Conclusion

Conclusion

Lors d'une sensation de plaisir, la dopamine, messager du plaisir, est libérée pendant quelques secondes dans la synapse, zone de jonction entre les cellules nerveuses. La prise de drogue provoque une concentration importante de dopamine dans ces synapses durant plusieurs dizaines de minutes. Lors de l'usage chronique de la drogue, les neurones s'adaptent à cette présence de dopamine : les récepteurs de dopamine diminuent en nombre et en sensibilité. La tolérance augmente. La consommation chronique de cannabis engendre donc une accoutumance à cette drogue, ce qui oblige le consommateur à absorber de plus en plus de produit afin d'obtenir les mêmes sensations. 

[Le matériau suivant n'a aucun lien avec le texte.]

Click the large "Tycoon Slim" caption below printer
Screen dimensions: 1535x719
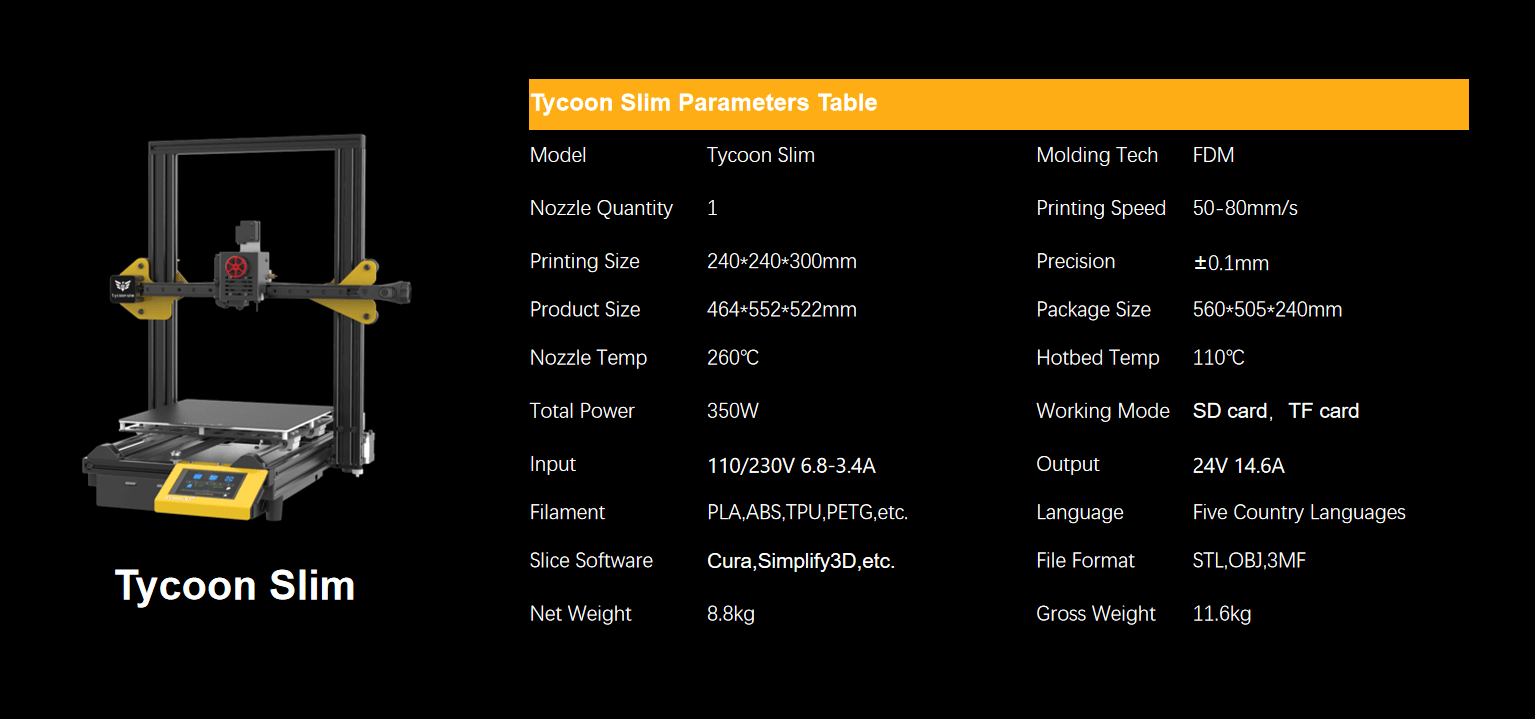tap(235, 586)
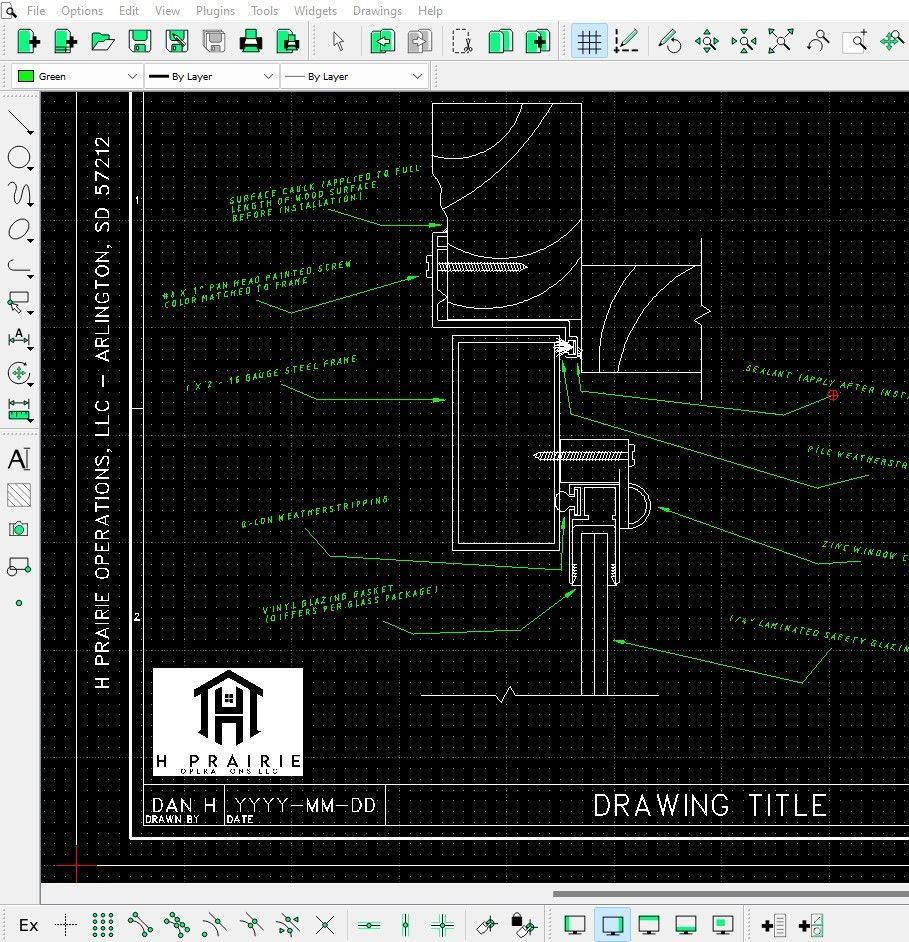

Ces sensations, lorsqu'elles sont provoquées par une consommation de cannabis, sont dues à la principale molécule active du cannabis. La liaison qu'elle provoque avec des récepteurs situés dans certaines zones cérébrales, a pour conséquence la perturbation des émotions et des perceptions. La dépendance à ces effets euphorisants n'est par ailleurs pas physique, car le THC a pour propriété d'être lipophile. C'est à dire qu'il est d'abord stocké dans l'organisme, puis redistribué pendant huit jours.

Finalement, le cannabis, lorsqu'il est consommé de manière occasionnelle, n'implique aucune dépendance, et peu de tolérance. Par ailleurs, lorsqu'il est absorbé de manière chronique, l'effet de tolérance peut être très élevé, tout comme la dépendance psychique.